State how many lines in this listing include the word "agent", and nothing else.

(Material provided begins)

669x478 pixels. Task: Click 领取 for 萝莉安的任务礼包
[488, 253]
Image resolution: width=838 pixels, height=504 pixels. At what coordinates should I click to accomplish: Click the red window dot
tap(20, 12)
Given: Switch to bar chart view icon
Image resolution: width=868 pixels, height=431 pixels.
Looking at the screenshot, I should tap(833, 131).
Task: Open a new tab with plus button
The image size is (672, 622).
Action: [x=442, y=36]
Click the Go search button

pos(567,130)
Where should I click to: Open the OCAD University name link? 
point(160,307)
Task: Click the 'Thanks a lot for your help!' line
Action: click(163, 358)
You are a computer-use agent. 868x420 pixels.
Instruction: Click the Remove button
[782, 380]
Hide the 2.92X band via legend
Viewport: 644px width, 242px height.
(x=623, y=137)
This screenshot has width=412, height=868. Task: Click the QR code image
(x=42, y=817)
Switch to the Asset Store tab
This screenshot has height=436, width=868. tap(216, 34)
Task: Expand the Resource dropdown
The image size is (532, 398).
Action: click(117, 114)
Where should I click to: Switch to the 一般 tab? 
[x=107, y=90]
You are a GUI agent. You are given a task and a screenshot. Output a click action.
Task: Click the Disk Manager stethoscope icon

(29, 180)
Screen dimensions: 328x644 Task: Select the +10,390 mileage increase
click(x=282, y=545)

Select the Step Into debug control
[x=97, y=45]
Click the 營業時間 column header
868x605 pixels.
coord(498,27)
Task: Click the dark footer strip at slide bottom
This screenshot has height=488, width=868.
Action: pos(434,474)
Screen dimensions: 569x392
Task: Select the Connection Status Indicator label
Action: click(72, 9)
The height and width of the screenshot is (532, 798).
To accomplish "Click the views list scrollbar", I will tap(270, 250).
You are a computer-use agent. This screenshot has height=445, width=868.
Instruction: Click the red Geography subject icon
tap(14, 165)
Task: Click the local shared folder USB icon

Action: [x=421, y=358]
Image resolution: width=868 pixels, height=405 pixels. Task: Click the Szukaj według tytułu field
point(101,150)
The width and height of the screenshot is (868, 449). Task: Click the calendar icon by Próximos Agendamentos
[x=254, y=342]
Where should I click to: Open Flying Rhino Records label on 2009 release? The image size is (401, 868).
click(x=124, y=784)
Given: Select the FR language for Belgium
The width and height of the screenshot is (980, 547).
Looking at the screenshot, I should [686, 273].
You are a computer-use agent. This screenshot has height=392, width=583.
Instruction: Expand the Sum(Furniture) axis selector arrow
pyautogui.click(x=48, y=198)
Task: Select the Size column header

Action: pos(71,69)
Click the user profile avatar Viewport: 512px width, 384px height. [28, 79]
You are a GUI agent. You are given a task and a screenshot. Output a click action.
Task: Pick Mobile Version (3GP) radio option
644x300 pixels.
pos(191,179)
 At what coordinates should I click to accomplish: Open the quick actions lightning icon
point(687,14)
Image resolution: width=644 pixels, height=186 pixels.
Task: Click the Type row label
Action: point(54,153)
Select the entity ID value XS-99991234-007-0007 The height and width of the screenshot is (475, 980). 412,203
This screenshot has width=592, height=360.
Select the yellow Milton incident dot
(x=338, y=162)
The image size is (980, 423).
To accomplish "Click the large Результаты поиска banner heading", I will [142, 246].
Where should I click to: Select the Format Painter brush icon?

(Material provided ends)

Problem solution: 5